Source information:
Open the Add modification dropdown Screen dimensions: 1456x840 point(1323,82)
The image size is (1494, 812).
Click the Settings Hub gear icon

* * *

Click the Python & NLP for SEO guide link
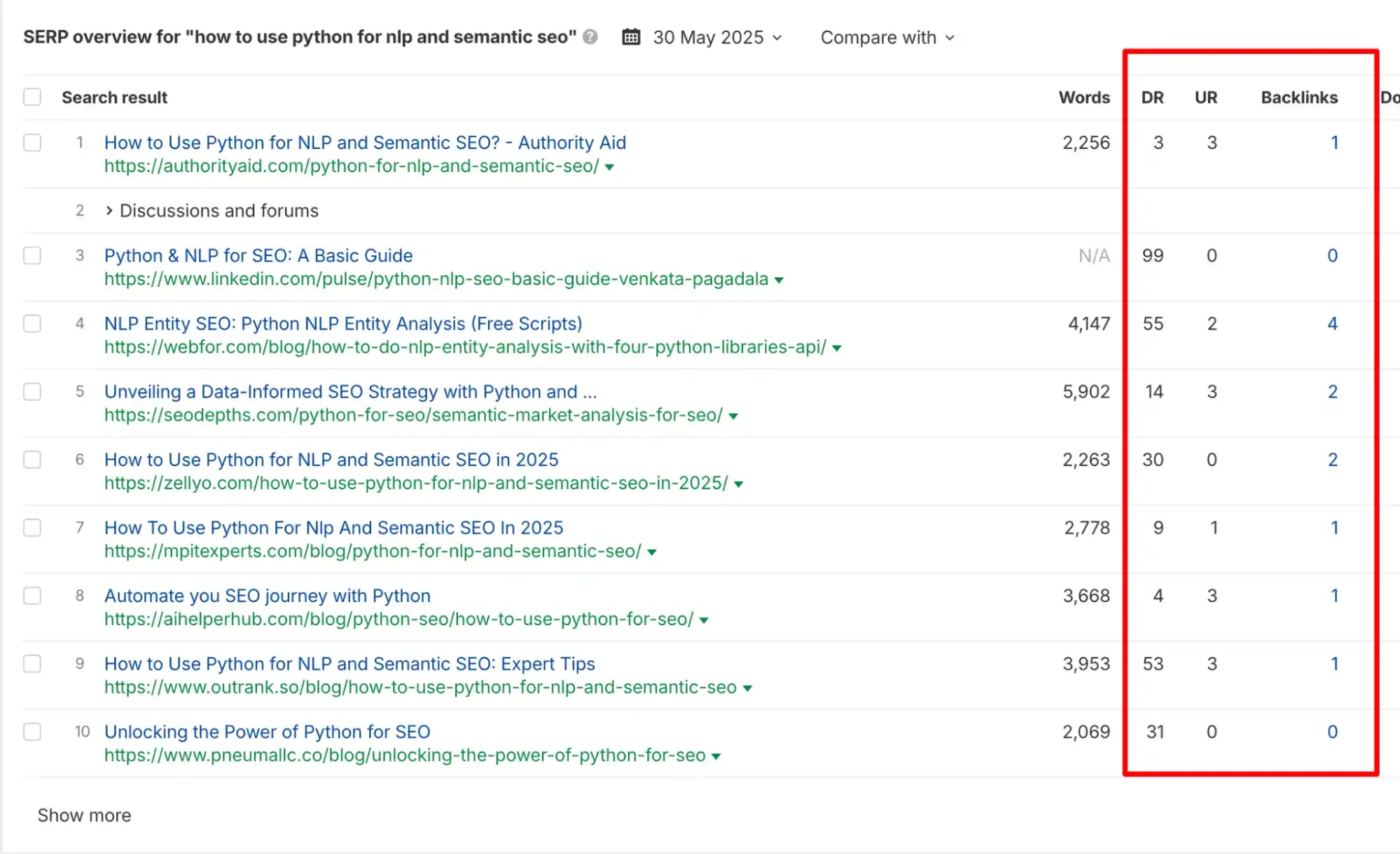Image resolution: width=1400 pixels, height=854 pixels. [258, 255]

...

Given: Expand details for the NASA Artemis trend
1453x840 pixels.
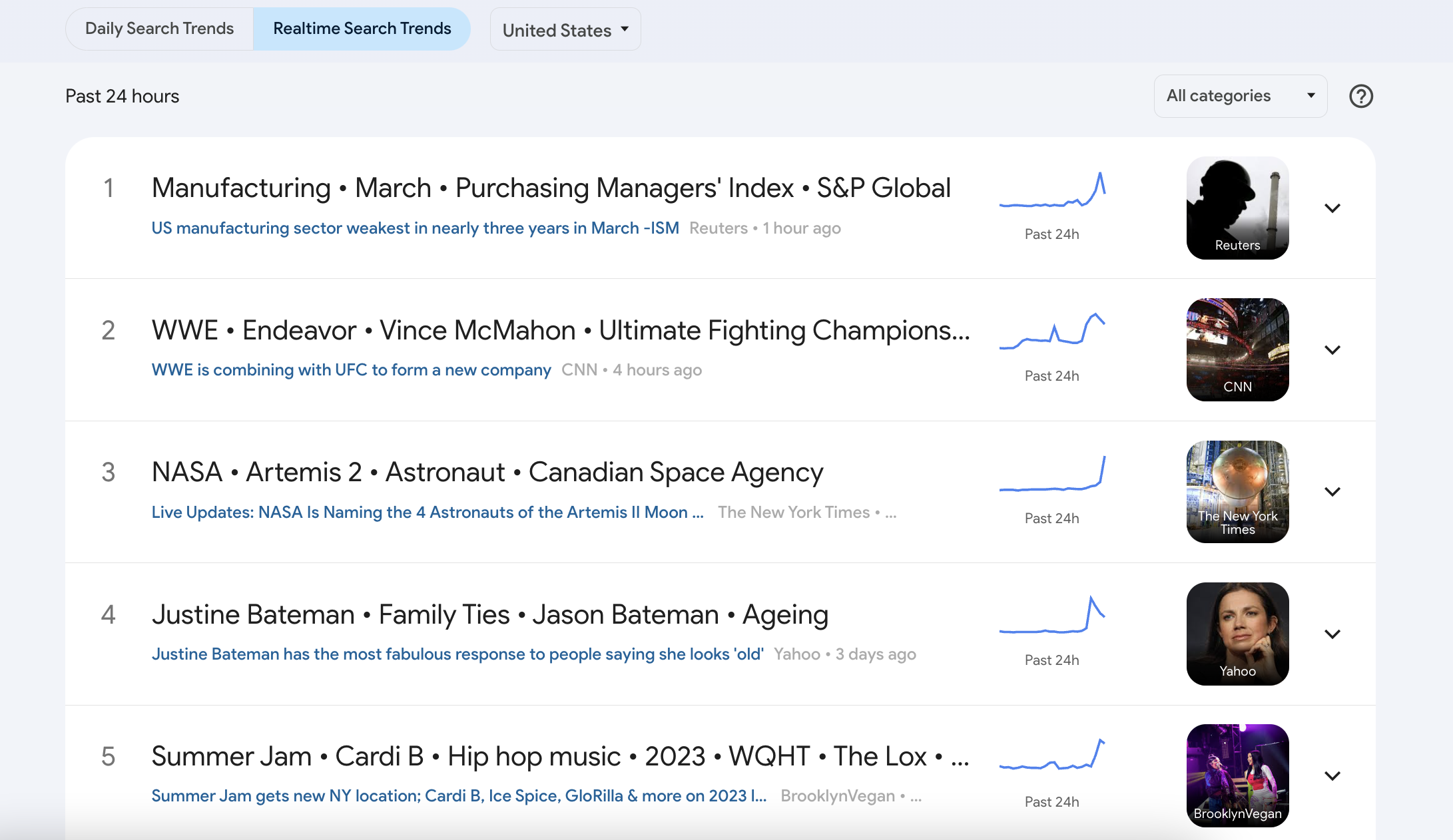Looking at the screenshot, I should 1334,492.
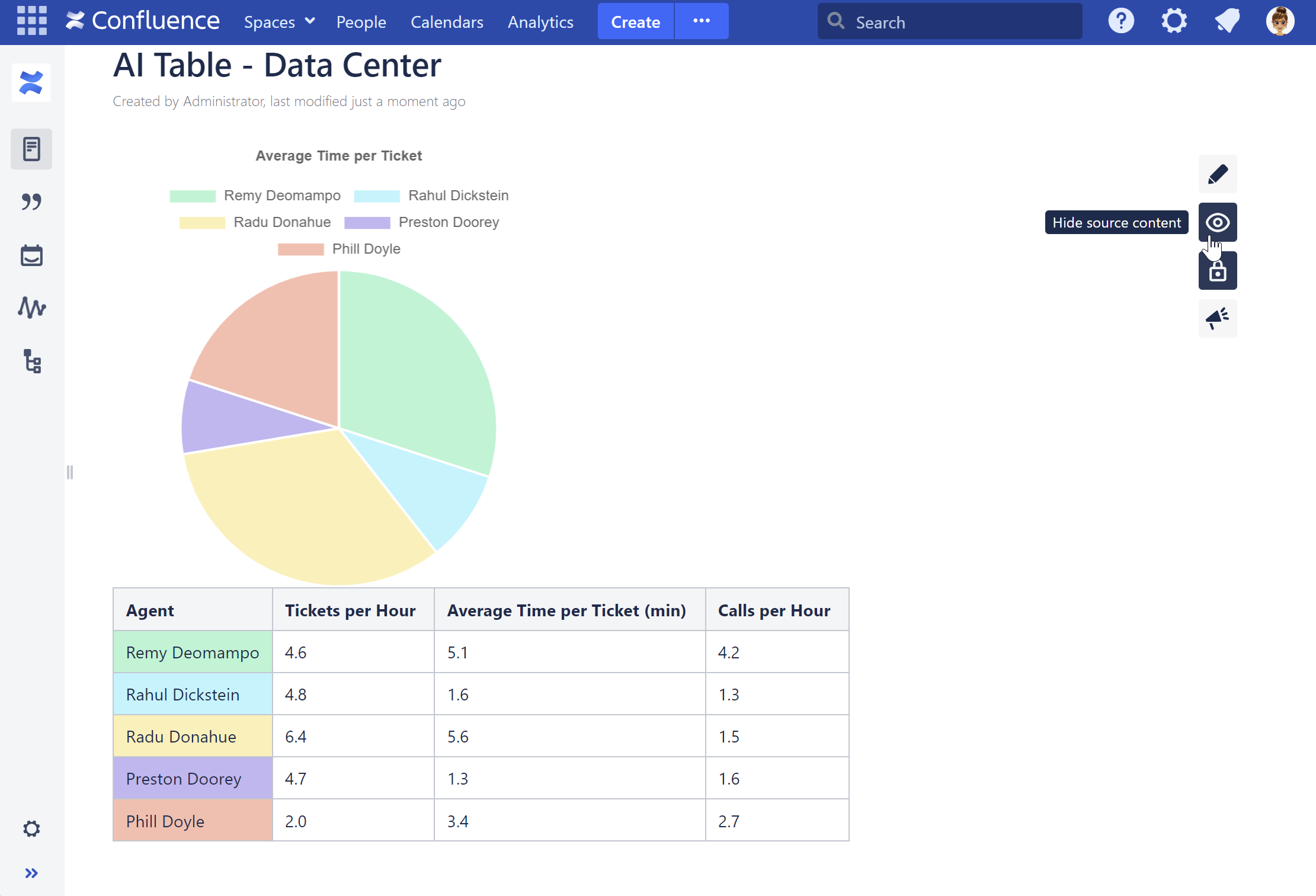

What this task involves:
Go through the listing above and write out exactly the lines starting with the one holding "The image size is (1494, 812)." and running through the one holding "Click the Settings Hub gear icon", ends included, and no others.

Task result:
The image size is (1494, 812).
Click the Settings Hub gear icon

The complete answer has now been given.